[Start of section]

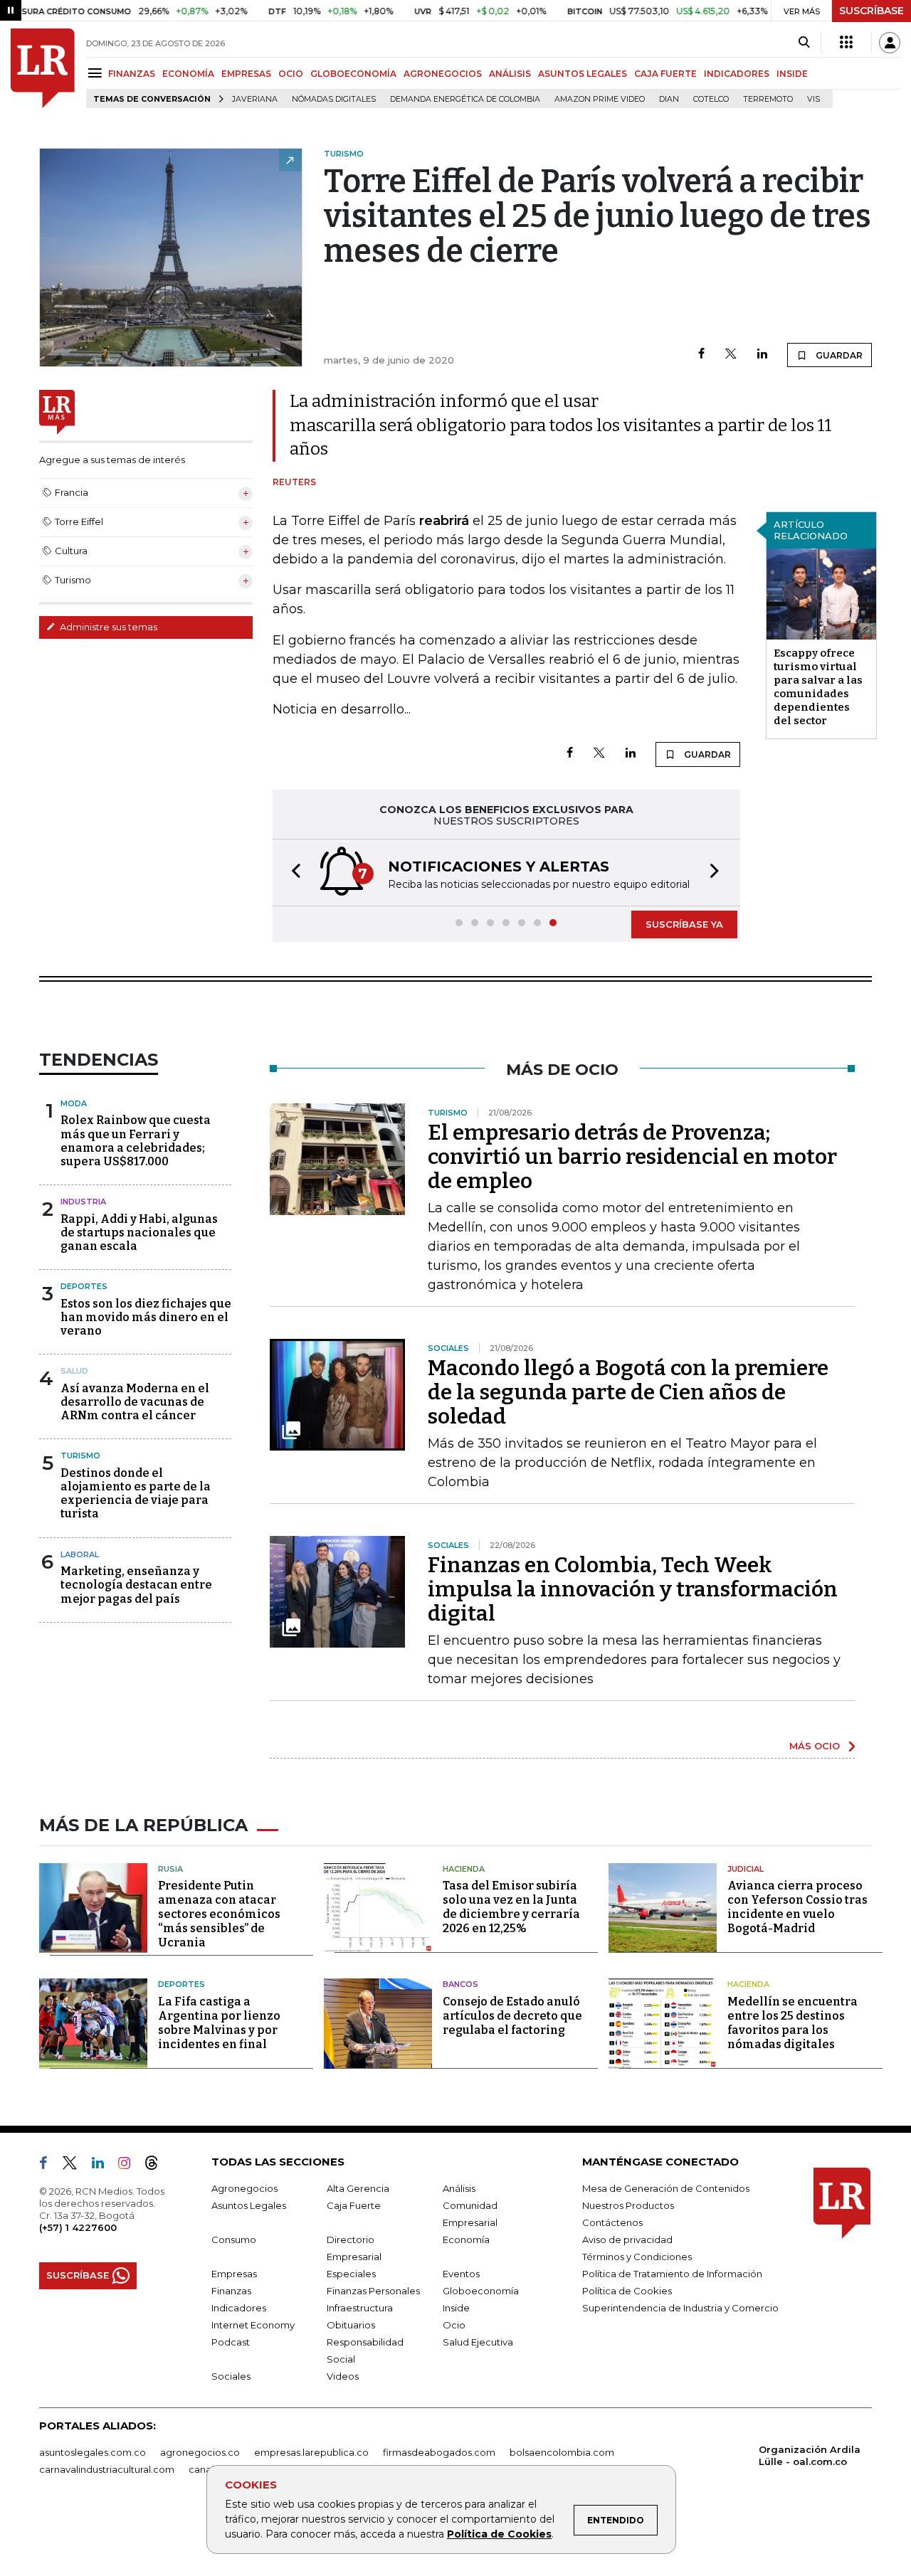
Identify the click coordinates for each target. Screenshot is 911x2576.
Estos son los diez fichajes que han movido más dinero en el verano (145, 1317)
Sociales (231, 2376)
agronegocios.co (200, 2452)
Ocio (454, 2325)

[End of section]
[Start of section]

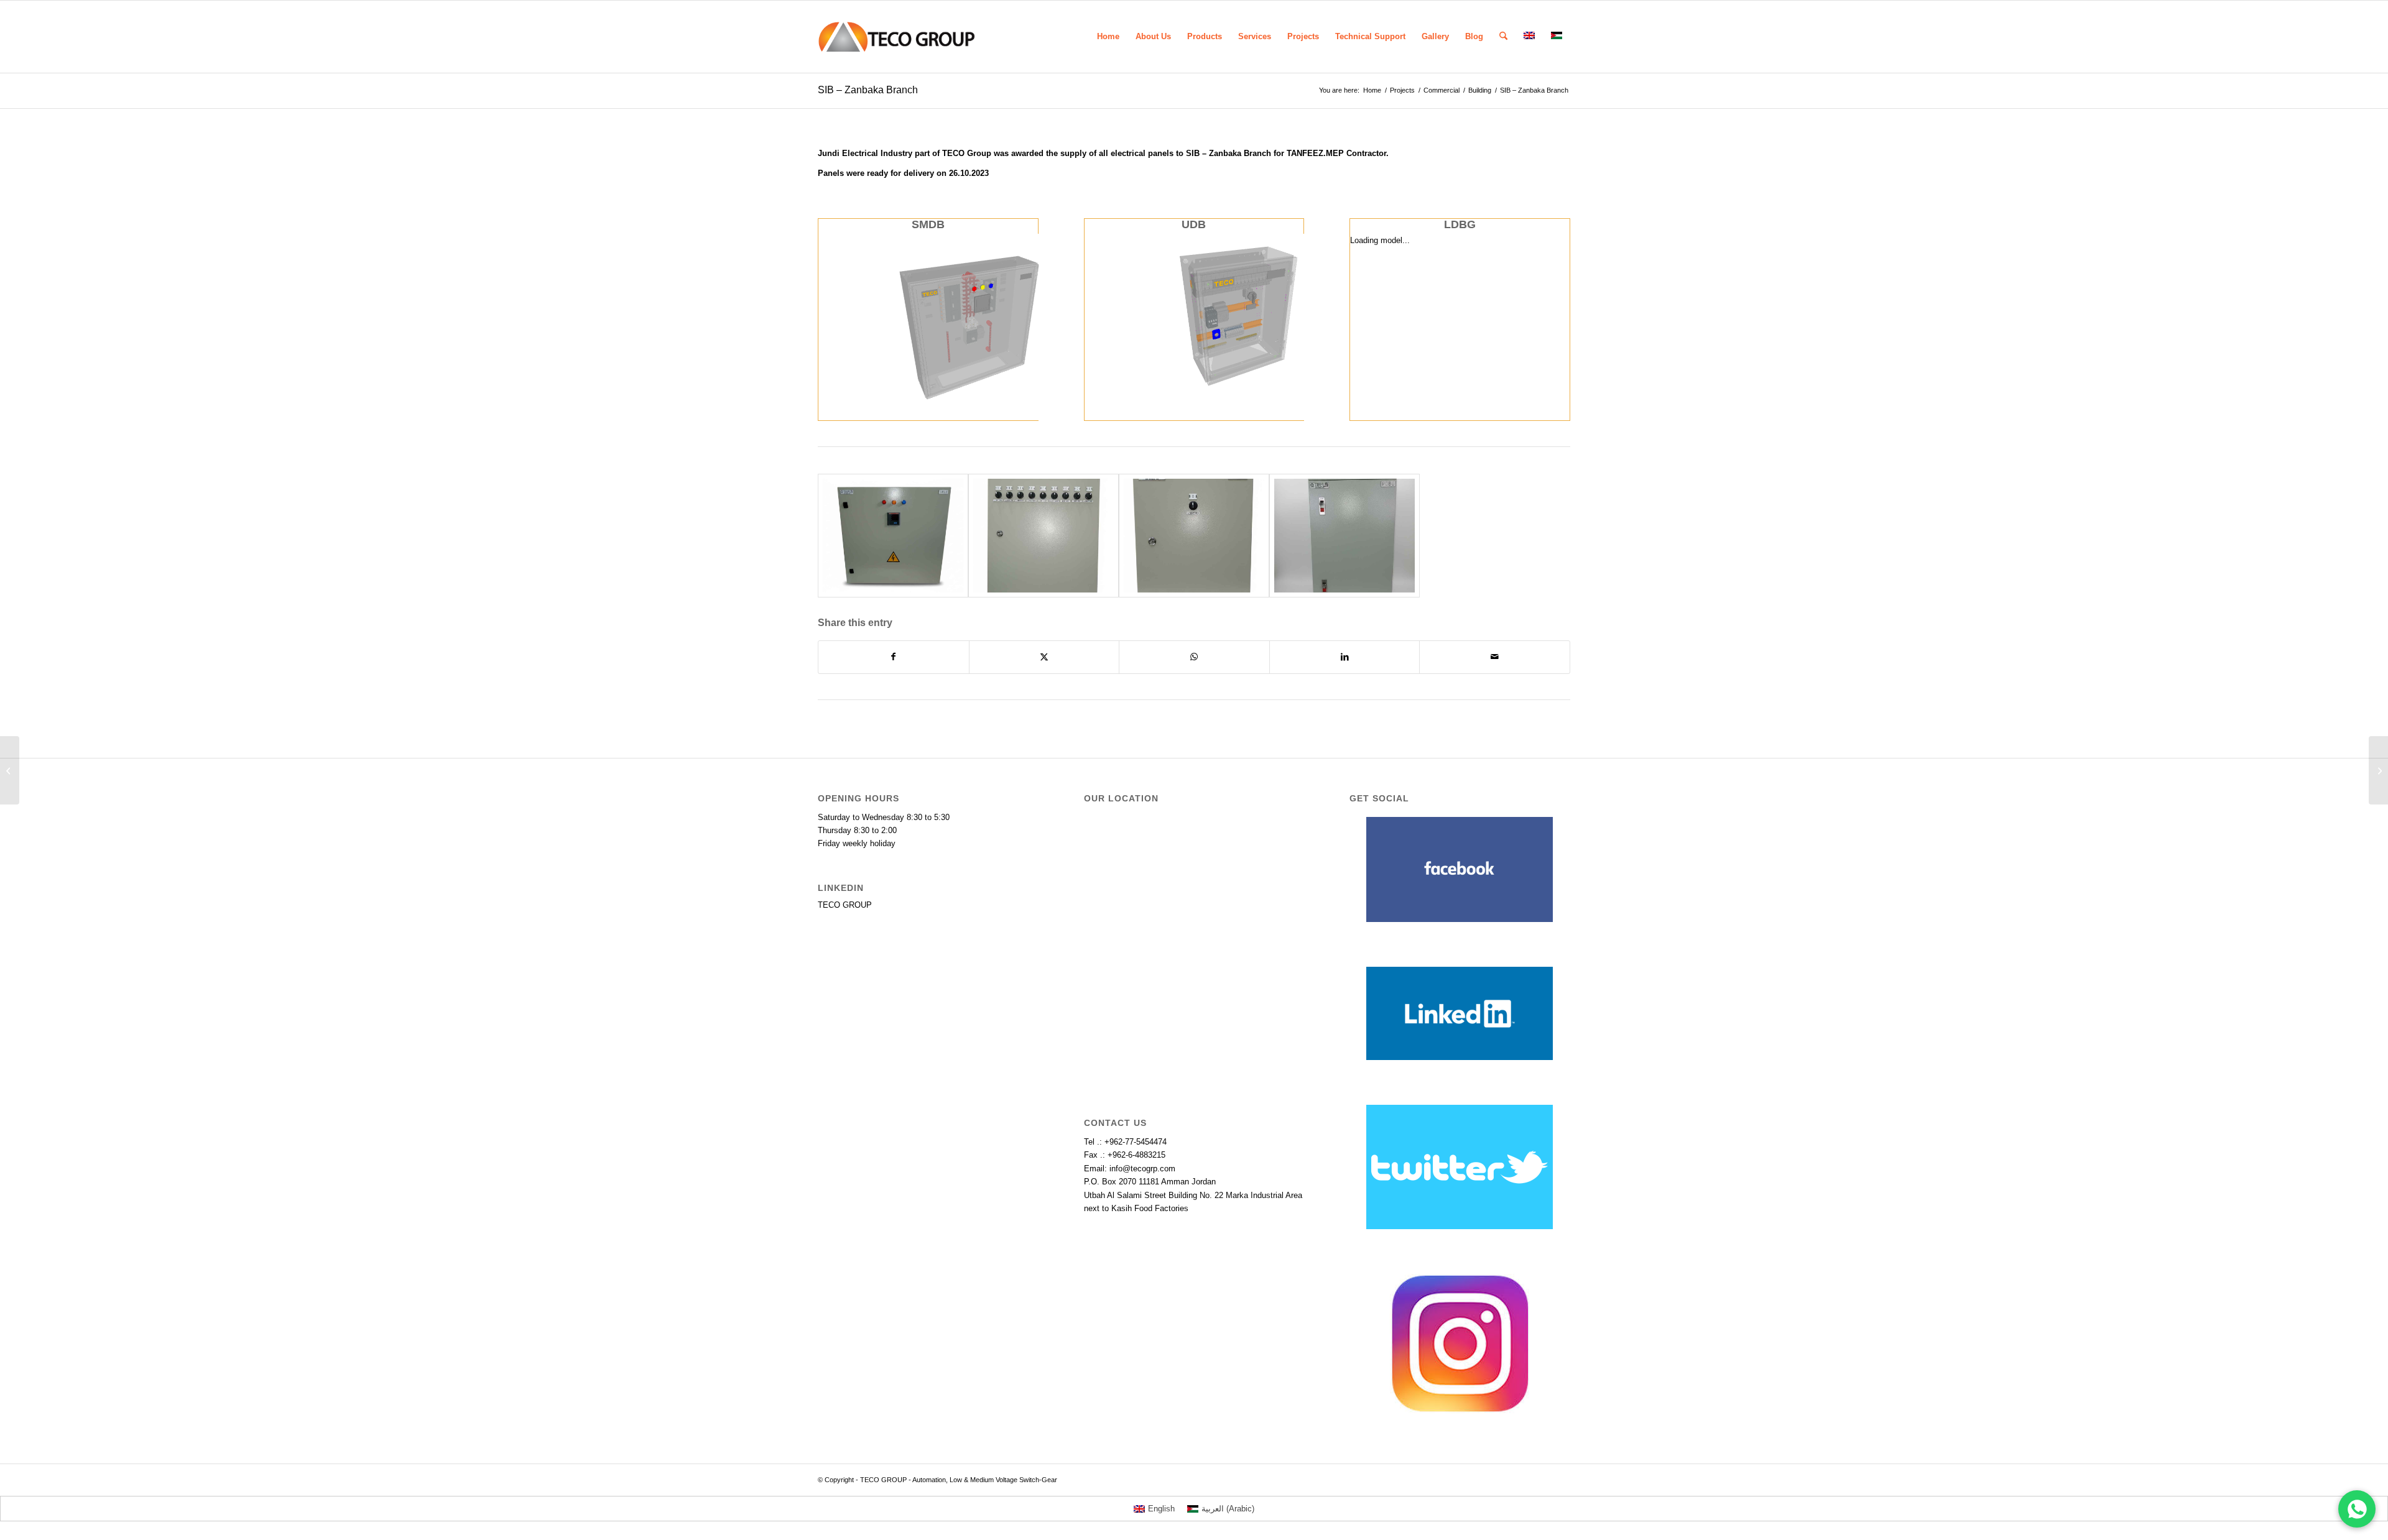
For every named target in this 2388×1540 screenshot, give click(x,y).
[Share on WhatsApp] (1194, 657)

[End of section]
[Start of section]

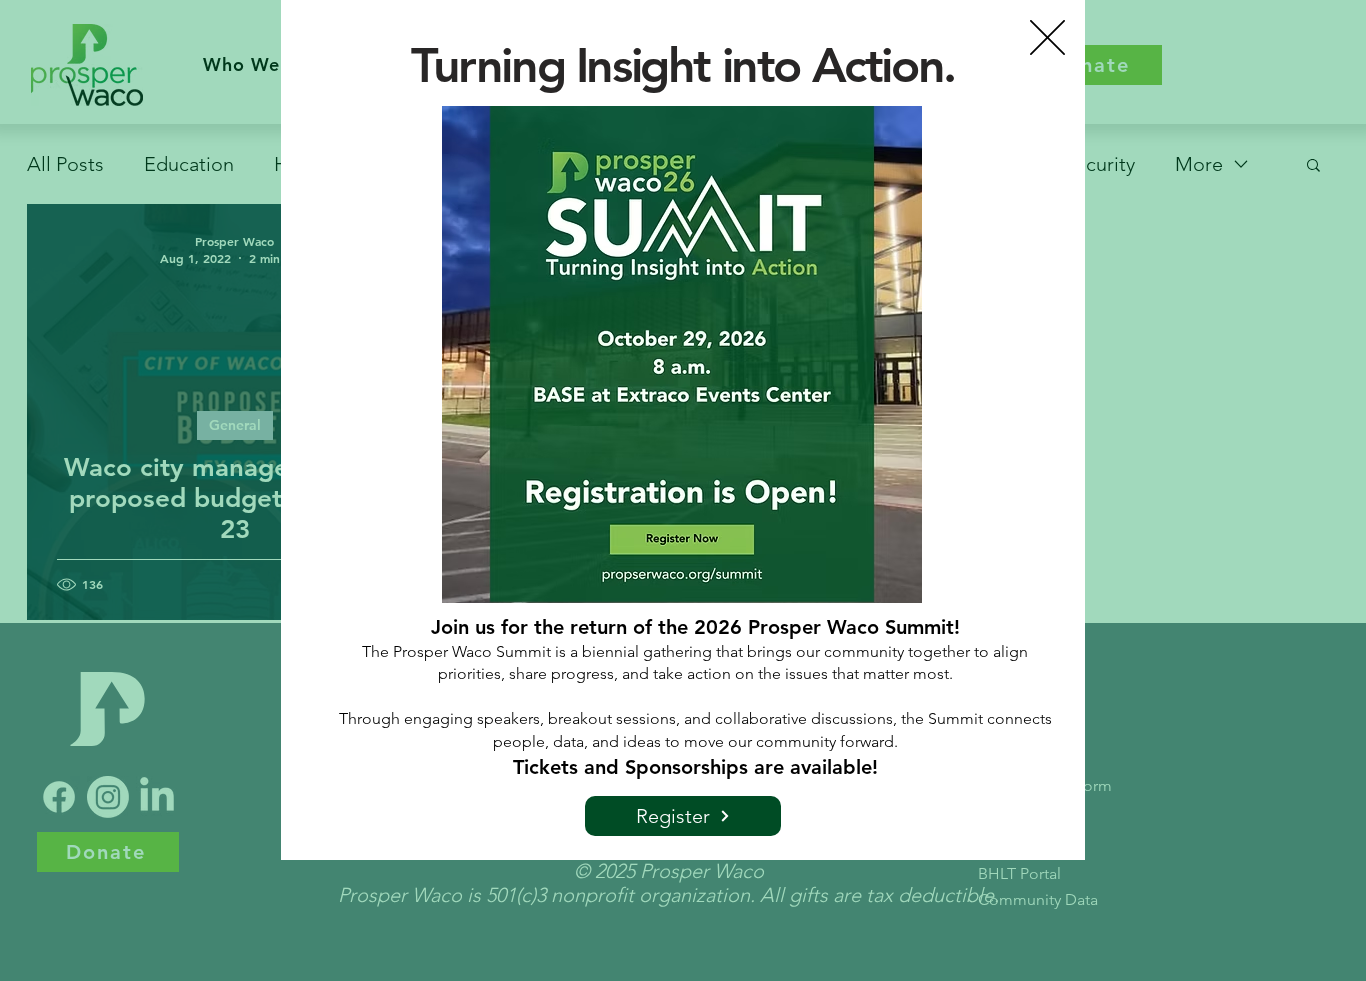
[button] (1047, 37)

[End of section]

Your reply is to repeat, unchanged, the lines above running from the one with "For every named" up to and including the one with "[Share on WhatsApp] (1194, 657)".

For every named target in this 2388×1540 screenshot, give click(x,y).
[Share on WhatsApp] (1194, 657)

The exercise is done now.